Another person tweeted: “That post by Eddie Murray has been fact checked, it is on his LinkedIn and is true.”
We approached Mr Murray for a comment, first through LinkedIn, where he told us he didn’t regret his original post.
We later approached him in person. He said he had only posted what he had been told, genuinely believing his posts were correct.
When we asked Mr Murray why he had posted that the suspect’s name was Al-Shakati, he replied that he was just posting what others had been saying online.
At no point after 29 July did he correct any of his posts.
At 17:25 the police said they had arrested a 17-year-old from Banks in Lancashire. Nearly two hours later, they clarified that he had been born in Cardiff.
But by this point, the relentless waves of misinformation were already propelling the town towards a riot, putting more lives at risk.
A key instigator was a group on the Telegram messaging app, set up about six hours after the stabbings. Called Southport Wake Up, the BBC has previously tracked down and confronted an administrator of the group. The account encouraged others to protest on St Luke’s Road at 20:00 on Tuesday 30 July, with online posters from the account also being shared on X, TikTok and Facebook.
That protest later turned into a riot. A BBC crew at the scene heard shouts of “You’re fake left-wing news”.
Misinformation was also amplified that evening by far-right activists for their own agendas. The BBC filmed David Miles, an activist for the white nationalist group Patriotic Alternative – one of the largest far-right movements in the UK. He was seen filming and talking to protesters near the police cordon for more than 30 minutes as officers were attacked and fires took hold.
Mr Miles also staged photos at the scene, wearing a “Free Sam Melia” T-shirt. Melia, a prominent regional organiser for Patriotic Alternative, was jailed earlier this year for inciting racial hatred. He was once in the neo-Nazi group National Action – since banned as a terrorist organisation.
Earlier that day, Mr Miles’s Telegram account shared a poster advertising the time and place for the protest. He later reposted dozens of locations for protests across the country.
As the riot took hold, a post on Mr Miles’s Telegram channel said, “what did they expect a garden party”.
When approached by the BBC, Mr Miles denied exploiting the deaths of children. He said he wasn’t violent and described the riots as “awful”.
In response to the Southport stabbings, and the lack of information given by police about the suspect in the face of false claims, the government’s independent reviewer of terrorism legislation, Jonathan Hall KC, said that the law, as it currently stands, “stokes the risk of online disinformation” (the deliberate spreading of false information).
He also stated the false claims that circulated on social media about the identity and asylum status of the suspect were “plausibly connected to some of the violence that followed”.
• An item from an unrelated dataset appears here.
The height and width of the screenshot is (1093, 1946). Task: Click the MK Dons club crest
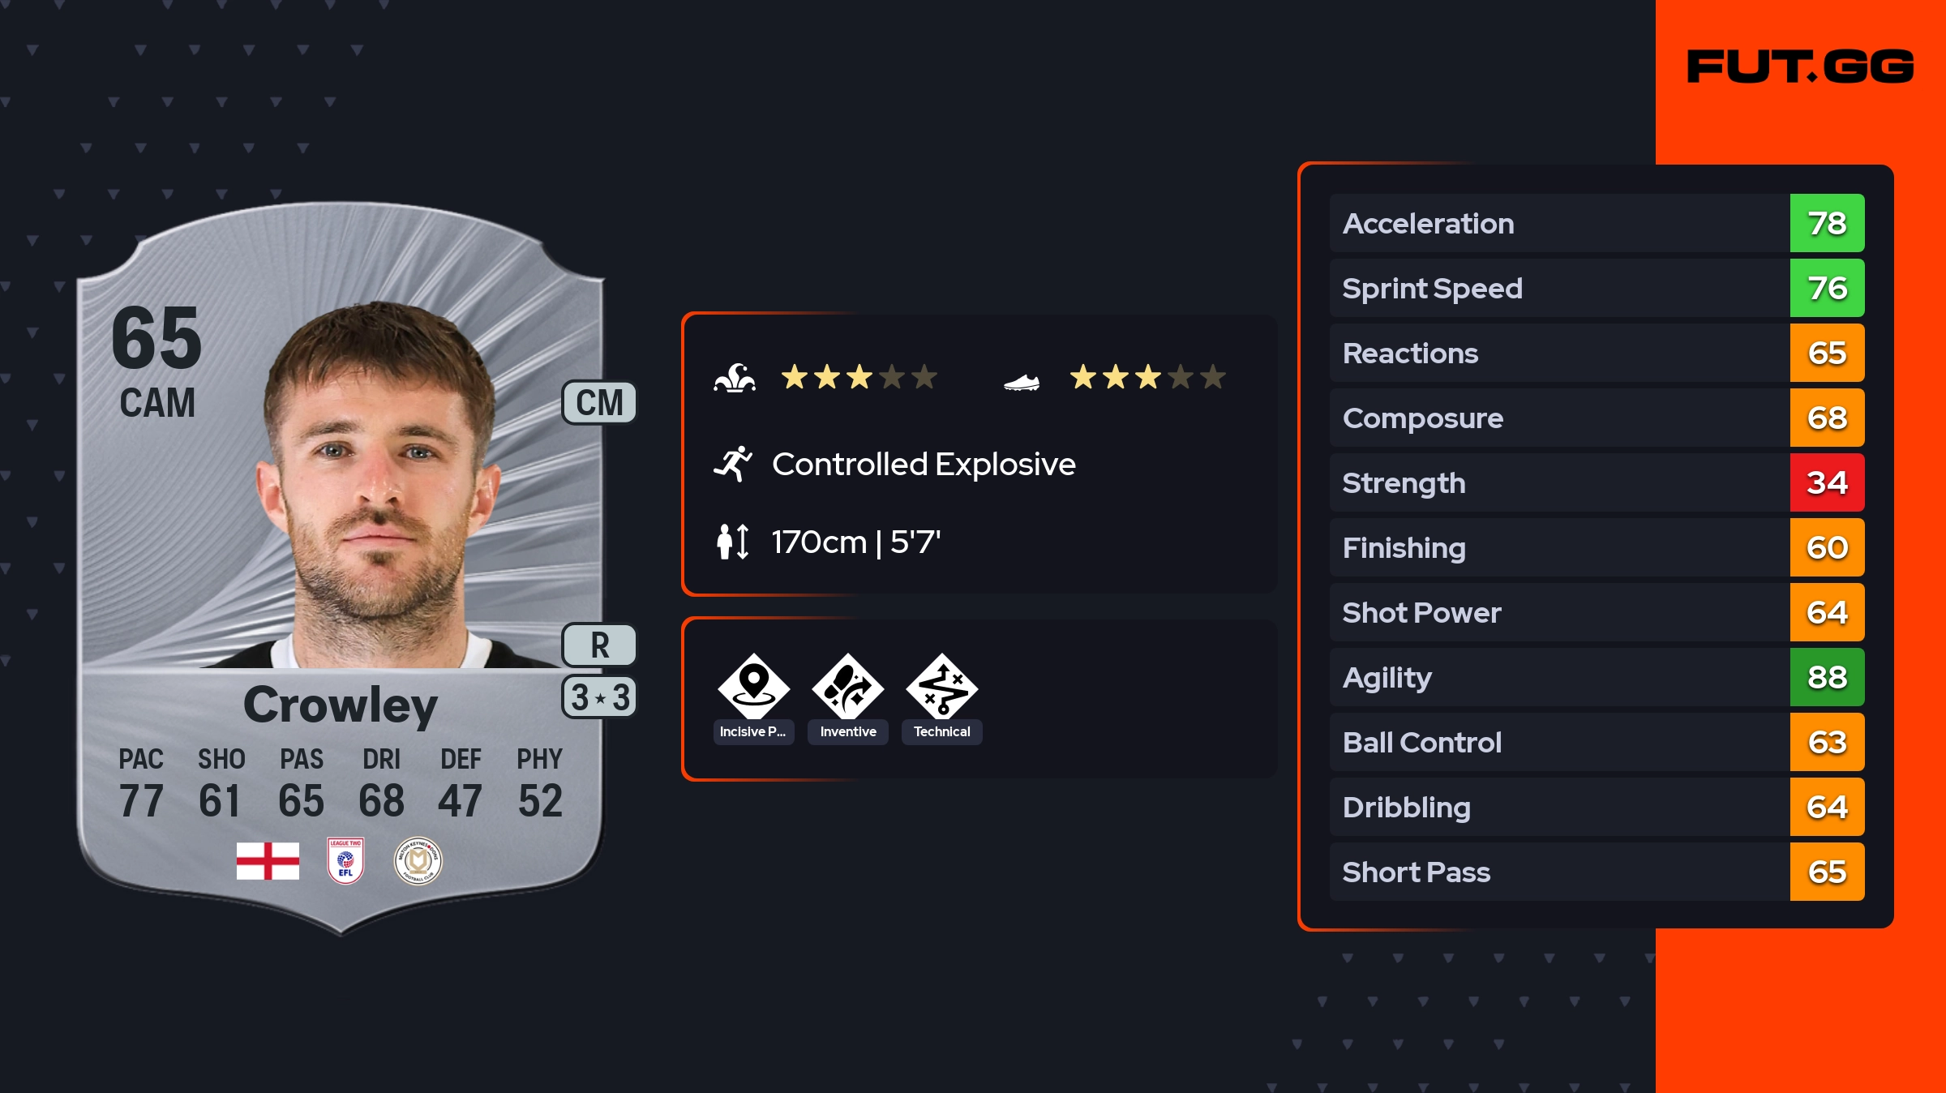[x=418, y=860]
Mr Hall has written to the Law Commission suggesting legal reforms which would allow names, nationality, and ages of individuals to be reported where there is no substantial risk of prejudice.
Many of the misleading posts we have analysed are still on X and Facebook, and David Miles is still posting on Telegram.
The government asked Ofcom to consider how illegal content, particularly disinformation, spread during the unrest.
The media regulator concluded that there was a “clear connection” between the violent disorder in England and Northern Ireland in the summer and posts on social media and messaging apps.
In an open letter setting out its findings, Ofcom boss Dame Melanie Dawes said such content spread “widely and quickly” online following the stabbings in Southport.
Meanwhile, the government has told the BBC it is working at pace to implement the Online Safety Act, which requires social media platforms to remove illegal content and prevent the deliberate spread of false information.
The act was passed into law in October 2023, but its protections have yet to come into effect.
We approached X for a comment, but have not received a reply.